Records drawn from a dataset
____________________

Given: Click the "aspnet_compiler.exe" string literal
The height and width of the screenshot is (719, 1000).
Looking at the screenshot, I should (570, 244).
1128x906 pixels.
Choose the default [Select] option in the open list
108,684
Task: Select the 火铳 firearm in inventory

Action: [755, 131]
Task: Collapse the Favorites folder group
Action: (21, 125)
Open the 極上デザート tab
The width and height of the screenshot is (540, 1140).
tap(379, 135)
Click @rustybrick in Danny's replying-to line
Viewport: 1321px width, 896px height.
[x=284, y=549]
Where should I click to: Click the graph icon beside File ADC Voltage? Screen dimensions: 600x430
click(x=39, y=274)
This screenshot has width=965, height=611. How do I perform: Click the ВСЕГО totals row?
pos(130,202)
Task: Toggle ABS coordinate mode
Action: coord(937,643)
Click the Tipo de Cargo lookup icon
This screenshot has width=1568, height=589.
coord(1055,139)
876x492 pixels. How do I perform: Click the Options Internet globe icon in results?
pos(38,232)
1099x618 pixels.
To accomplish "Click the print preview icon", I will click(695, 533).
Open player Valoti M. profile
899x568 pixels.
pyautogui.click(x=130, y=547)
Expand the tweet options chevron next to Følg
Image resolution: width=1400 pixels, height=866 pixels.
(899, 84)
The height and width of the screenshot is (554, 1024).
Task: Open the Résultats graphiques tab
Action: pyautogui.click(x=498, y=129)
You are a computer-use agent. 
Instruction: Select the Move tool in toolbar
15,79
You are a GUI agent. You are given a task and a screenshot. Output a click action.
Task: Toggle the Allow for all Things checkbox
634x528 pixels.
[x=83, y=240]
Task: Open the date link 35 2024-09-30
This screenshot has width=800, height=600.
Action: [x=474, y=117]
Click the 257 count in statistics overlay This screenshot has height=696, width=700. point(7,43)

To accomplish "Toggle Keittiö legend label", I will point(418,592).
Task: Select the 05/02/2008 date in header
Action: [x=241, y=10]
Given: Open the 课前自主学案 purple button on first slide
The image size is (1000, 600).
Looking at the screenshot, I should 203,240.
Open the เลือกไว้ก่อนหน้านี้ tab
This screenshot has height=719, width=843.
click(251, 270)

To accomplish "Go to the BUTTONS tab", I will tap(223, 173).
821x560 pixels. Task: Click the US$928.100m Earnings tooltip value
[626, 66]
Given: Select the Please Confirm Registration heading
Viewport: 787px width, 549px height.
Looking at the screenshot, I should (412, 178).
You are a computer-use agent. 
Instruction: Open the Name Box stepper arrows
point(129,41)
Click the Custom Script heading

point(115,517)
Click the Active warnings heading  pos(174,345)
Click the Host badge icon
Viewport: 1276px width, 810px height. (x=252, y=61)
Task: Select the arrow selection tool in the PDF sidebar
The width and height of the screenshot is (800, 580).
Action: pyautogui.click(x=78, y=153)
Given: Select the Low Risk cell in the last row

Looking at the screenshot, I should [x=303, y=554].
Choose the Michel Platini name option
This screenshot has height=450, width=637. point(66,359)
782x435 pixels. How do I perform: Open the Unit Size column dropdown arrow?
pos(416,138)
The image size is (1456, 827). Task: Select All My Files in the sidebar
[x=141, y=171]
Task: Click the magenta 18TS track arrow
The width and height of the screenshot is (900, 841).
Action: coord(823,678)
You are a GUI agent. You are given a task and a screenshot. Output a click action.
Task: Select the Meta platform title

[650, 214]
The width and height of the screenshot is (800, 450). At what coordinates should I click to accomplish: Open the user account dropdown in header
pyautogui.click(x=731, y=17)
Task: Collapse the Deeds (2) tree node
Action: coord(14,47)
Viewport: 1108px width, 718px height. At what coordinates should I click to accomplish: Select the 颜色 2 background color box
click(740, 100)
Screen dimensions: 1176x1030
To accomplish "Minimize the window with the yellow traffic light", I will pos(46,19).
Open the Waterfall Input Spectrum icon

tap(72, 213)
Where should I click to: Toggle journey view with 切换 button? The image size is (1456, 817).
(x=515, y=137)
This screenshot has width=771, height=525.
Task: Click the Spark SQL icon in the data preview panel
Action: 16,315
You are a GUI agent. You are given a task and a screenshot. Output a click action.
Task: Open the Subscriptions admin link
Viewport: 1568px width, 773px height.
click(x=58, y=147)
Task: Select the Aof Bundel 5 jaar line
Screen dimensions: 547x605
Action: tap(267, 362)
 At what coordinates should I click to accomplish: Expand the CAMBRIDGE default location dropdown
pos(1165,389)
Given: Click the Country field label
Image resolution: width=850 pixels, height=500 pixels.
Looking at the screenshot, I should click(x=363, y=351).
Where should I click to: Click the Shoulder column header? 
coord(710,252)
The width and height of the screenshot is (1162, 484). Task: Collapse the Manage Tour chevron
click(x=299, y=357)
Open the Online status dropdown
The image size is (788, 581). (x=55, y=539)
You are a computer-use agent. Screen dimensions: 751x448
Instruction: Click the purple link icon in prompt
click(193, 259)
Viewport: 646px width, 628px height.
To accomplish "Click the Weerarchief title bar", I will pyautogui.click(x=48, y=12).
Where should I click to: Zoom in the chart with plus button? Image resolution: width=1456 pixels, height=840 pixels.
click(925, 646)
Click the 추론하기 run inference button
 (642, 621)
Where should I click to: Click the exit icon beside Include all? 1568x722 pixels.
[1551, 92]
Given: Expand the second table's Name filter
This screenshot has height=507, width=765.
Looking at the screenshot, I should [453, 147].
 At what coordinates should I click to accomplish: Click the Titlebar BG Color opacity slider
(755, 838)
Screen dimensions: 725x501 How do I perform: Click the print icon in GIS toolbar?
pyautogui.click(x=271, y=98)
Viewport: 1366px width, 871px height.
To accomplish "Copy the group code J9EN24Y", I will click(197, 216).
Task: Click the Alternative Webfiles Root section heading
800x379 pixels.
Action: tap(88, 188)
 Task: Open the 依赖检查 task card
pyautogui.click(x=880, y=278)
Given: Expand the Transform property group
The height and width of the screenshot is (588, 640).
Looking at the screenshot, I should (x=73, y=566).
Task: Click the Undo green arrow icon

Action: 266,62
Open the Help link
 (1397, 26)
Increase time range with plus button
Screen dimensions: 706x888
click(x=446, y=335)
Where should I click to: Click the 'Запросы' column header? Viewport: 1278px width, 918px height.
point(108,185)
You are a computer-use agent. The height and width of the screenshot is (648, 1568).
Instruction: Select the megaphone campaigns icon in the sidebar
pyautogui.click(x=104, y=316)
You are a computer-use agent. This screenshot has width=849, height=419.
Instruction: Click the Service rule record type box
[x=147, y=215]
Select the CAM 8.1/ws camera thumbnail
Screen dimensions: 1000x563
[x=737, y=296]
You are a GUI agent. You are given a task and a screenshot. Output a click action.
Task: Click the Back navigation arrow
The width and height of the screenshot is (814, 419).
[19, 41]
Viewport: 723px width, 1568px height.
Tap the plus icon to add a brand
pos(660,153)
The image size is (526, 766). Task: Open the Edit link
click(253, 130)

____________________

Activity -> After locating the line with "You are a computer-use agent. The", please repeat it and every line after it exactly, through the end of the data above.

Answer to this problem ->
You are a computer-use agent. The height and width of the screenshot is (648, 1568).
Instruction: Select the megaphone campaigns icon in the sidebar
pyautogui.click(x=104, y=316)
You are a computer-use agent. This screenshot has width=849, height=419.
Instruction: Click the Service rule record type box
[x=147, y=215]
Select the CAM 8.1/ws camera thumbnail
Screen dimensions: 1000x563
[x=737, y=296]
You are a GUI agent. You are given a task and a screenshot. Output a click action.
Task: Click the Back navigation arrow
The width and height of the screenshot is (814, 419).
[19, 41]
Viewport: 723px width, 1568px height.
Tap the plus icon to add a brand
pos(660,153)
The image size is (526, 766). Task: Open the Edit link
click(253, 130)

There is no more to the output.